Being the leader of Her Majesty’s Loyal Opposition isn’t quite the easy job some people seem to think it is. Paul Wells explains why Andrew Scheer’s brief time in office is already becoming much more of a grind than he may have anticipated:
There comes a time in every new opposition leader’s career when he discovers it’s a horrible job. This usually happens early.
The reasons why it seems like it shouldn’t be a horrible job are: (a) all you have to do is make fun of the government; (b) being an opposition leader, and therefore hating the government to your bones already, for reasons of ideology or team allegiance or both, it seems to you that everyone in the country will want to join you in making fun of the government; (c) it’s a nice job in general, with a suite of offices and an excellent seat in the House of Commons.
The reasons why it turns out to be a bad job anyway are: (a) you’re probably in opposition because your party has lost an election, and many Canadians haven’t yet forgotten why they wanted that to happen; (b) the rotten press corps will insist on poking and prodding the opposition’s behaviour, rather than focussing its wrath entirely on the government; (c) the job carries all of the perils of government — gaffes, caucus management, infighting — with none of the institutional clout.
And so hello to Andrew Scheer, who’s having a bit of a week.
Scheer (and his supporters) may have thought that just being not-Harper would be enough. It’s clearly not enough:
I don’t think Scheer’s performance on these files is determined solely by his temperament, either. It’s also structural. He sold himself to his party as a specific kind of cure to Harperism. It’s not clear he has the luxury to be that kind of cure.

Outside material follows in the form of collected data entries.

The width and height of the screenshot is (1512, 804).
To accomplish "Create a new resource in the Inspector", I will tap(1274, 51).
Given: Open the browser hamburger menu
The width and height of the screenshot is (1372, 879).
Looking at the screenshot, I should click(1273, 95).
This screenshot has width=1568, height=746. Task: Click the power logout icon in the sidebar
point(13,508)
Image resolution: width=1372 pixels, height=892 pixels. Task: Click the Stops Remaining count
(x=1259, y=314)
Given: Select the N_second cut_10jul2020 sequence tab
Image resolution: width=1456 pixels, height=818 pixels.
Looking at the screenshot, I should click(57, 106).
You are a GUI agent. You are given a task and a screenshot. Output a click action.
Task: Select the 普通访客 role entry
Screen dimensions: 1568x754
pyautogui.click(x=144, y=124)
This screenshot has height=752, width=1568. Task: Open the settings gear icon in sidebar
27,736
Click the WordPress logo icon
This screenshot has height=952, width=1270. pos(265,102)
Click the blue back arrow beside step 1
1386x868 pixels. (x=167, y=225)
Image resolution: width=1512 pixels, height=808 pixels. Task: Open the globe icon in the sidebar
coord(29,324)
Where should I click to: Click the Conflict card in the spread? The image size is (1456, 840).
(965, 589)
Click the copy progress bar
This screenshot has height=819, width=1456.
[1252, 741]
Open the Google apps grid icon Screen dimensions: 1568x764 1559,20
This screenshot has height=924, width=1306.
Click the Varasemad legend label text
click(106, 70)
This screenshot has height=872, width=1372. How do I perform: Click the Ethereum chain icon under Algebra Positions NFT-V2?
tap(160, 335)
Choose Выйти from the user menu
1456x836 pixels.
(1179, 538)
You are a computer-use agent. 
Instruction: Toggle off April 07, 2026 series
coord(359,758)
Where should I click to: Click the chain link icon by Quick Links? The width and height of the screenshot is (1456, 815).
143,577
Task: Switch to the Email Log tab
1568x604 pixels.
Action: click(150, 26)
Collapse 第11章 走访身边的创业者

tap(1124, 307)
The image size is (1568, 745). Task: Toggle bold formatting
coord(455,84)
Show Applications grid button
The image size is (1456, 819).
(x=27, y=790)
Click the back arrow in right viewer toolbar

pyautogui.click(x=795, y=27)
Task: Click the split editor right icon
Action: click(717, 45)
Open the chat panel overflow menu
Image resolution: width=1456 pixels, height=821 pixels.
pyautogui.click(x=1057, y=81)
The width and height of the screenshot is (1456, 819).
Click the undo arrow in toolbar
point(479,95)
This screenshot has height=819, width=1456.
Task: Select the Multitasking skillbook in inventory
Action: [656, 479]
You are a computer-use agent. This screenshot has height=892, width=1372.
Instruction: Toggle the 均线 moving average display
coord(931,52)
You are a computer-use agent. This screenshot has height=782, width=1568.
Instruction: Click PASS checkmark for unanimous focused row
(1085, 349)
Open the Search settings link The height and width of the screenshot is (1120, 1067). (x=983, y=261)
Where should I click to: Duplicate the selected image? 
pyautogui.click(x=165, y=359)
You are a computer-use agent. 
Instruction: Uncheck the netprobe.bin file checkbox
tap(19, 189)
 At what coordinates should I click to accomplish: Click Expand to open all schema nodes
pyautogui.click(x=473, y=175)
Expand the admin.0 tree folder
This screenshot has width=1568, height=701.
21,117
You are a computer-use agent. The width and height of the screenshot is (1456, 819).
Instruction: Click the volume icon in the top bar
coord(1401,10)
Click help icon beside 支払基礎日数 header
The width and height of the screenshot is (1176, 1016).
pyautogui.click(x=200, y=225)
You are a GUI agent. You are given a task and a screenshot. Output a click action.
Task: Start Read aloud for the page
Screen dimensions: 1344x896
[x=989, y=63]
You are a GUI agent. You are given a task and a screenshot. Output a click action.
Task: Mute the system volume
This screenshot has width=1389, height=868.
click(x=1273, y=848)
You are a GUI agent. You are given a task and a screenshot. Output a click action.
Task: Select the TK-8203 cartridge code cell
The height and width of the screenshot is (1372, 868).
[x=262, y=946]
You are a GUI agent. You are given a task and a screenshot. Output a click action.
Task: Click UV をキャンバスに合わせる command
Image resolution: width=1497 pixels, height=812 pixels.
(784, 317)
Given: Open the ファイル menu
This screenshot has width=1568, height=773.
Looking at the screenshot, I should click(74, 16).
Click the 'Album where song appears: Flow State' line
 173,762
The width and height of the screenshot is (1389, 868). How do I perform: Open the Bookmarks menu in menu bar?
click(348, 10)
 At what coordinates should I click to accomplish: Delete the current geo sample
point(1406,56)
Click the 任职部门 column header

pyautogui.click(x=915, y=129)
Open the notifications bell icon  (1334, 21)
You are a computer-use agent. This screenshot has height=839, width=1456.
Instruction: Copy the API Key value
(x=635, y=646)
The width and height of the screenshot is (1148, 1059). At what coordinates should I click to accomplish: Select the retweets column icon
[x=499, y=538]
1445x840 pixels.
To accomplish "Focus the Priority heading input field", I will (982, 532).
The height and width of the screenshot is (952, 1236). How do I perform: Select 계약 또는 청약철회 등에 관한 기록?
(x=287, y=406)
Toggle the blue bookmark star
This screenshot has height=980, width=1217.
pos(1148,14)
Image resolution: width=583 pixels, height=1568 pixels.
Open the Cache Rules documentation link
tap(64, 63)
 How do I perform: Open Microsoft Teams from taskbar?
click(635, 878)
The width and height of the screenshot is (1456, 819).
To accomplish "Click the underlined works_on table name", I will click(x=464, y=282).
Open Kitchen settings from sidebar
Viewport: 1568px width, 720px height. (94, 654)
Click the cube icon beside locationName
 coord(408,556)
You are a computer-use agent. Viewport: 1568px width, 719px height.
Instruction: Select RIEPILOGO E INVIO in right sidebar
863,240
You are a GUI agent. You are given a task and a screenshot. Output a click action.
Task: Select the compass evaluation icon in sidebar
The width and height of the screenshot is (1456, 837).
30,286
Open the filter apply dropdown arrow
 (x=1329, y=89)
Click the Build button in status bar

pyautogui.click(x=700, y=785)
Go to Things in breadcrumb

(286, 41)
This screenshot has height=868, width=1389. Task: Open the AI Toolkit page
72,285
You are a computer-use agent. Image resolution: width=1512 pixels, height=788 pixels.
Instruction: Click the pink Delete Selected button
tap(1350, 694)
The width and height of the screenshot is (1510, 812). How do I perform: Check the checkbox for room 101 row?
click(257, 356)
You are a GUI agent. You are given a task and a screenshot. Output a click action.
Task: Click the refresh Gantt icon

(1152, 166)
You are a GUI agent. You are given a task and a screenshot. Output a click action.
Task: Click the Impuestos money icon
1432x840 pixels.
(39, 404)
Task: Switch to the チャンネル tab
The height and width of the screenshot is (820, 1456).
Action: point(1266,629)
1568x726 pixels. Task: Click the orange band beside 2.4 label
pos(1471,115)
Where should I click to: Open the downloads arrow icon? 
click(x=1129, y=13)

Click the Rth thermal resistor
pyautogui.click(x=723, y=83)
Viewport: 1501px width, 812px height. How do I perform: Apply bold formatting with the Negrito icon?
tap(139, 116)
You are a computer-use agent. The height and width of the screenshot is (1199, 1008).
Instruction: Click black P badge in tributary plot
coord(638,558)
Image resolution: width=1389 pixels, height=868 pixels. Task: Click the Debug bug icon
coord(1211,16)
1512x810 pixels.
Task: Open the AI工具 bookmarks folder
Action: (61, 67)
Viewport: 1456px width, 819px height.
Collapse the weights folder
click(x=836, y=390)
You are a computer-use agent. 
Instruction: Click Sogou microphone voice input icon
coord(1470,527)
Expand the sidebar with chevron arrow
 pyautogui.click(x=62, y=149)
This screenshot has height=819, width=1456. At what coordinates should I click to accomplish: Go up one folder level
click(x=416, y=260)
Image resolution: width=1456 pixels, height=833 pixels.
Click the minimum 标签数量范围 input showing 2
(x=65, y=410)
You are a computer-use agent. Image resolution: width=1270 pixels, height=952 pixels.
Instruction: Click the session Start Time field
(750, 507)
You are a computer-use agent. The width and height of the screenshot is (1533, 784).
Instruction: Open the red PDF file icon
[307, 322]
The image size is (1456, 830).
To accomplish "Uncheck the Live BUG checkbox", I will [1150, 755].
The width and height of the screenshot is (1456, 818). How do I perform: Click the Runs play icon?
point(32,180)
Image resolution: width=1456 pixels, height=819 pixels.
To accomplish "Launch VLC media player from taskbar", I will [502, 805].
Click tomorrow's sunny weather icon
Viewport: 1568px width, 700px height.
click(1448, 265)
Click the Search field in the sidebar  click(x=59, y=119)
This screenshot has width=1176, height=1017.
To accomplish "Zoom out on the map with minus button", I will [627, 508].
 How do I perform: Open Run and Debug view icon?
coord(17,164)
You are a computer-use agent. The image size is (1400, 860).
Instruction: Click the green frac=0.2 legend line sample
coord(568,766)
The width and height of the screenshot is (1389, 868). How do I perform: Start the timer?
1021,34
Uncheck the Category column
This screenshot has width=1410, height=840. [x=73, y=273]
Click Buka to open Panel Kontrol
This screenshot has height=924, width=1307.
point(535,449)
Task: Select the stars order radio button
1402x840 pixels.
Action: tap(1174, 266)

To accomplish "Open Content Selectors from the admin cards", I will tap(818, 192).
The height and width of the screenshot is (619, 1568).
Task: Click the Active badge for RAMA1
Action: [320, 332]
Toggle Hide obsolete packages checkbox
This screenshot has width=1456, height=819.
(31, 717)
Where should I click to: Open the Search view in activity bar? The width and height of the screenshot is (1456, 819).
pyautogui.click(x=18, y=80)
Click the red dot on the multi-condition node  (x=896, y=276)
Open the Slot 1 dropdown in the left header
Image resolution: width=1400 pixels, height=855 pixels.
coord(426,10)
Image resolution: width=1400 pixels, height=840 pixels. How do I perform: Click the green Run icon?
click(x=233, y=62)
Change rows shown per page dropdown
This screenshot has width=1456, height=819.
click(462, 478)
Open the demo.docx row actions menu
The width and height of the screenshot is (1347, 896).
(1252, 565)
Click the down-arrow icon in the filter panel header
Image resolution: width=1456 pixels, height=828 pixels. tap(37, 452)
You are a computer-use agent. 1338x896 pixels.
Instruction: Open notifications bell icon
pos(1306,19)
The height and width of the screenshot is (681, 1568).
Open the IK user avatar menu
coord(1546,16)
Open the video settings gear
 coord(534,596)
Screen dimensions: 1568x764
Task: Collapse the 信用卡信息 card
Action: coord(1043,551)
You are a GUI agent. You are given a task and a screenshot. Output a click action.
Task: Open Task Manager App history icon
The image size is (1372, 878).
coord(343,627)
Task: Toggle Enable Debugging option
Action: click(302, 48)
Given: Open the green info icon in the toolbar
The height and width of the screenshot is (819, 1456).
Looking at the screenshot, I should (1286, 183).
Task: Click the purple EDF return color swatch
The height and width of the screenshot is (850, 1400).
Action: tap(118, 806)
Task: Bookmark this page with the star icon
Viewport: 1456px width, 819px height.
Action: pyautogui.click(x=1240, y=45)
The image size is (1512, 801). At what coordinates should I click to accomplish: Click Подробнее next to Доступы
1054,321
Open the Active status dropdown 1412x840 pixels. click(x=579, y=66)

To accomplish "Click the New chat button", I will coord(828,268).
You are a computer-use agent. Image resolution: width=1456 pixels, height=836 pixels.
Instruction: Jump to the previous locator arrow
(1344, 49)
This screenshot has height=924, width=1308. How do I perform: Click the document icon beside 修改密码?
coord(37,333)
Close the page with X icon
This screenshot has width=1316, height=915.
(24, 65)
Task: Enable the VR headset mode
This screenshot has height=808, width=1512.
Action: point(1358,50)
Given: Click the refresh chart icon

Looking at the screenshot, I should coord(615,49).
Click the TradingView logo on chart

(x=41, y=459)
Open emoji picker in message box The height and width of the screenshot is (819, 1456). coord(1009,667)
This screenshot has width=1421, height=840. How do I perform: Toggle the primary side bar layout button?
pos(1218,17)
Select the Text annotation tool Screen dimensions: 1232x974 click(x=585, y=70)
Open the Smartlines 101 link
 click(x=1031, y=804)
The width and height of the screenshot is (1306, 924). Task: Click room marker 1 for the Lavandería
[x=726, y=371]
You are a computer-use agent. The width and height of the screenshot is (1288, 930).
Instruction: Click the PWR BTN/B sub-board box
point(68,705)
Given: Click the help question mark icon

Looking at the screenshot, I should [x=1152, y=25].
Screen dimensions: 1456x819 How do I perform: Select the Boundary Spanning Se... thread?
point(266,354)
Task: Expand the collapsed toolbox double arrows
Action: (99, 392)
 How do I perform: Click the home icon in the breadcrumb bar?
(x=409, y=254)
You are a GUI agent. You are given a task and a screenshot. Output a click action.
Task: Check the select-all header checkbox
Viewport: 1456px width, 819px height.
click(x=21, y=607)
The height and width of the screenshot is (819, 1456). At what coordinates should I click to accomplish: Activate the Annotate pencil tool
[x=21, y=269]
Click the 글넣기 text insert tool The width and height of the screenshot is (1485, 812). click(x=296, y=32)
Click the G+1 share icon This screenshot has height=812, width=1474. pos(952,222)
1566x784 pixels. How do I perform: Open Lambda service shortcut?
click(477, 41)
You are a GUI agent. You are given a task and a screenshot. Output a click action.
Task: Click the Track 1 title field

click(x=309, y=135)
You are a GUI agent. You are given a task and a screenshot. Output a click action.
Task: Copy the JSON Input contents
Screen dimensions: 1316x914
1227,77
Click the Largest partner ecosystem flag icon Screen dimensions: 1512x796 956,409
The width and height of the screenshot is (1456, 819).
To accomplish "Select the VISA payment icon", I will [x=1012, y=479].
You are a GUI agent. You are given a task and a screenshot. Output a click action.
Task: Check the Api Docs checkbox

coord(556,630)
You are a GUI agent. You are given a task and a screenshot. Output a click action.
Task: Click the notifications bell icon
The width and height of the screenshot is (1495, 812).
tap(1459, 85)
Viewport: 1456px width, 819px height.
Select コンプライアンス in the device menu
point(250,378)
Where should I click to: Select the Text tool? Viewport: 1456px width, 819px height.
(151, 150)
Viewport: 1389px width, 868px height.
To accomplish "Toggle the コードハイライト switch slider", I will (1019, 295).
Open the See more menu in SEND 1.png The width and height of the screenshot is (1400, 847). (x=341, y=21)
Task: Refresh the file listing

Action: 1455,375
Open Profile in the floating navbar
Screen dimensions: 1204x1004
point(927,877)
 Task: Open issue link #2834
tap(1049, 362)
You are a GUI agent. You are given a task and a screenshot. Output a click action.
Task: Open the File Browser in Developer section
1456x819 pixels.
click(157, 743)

By the time Scheer became Conservative leader, many Conservatives, probably most, were heartily sick of the Harper party’s oppressive message-control mechanisms. The forms you had to fill out, the layers of approval. Opinions diverged on whether the party needed to change its policy direction, but in its day-to-day communications and caucus management, the overwhelming consensus was that it needed a lighter touch.
Scheer’s selling proposition to Conservatives was that he could appeal to moderates by being a nicer guy than Harper, but that he could mollify the activist base by letting it act up a bit, without fear of reprisal. Blow off some steam. Have a few debates. The driving assumption seems to be that Harper brought the hammer down on his own people because Harper is the kind of guy who enjoys bringing the hammer down. And there’s some truth to that!
But there’s also the absolutely brutal purgatory the Canadian Alliance went through for two years before Harper became that party’s leader. Plummeting in the polls. Constant MP defections from caucus. Mockery in the news coverage. To some extent, this continued through the 2004 election, which Harper believed he lost because he could not trust his own candidates not to sound crazy. That’s why he clamped down.
Scheer will soon have to decide whether he can afford to let his caucus members say what they want. Until he does, the emerging pattern of his management style — laissez faire, followed by hasty backtracking — will come to define him.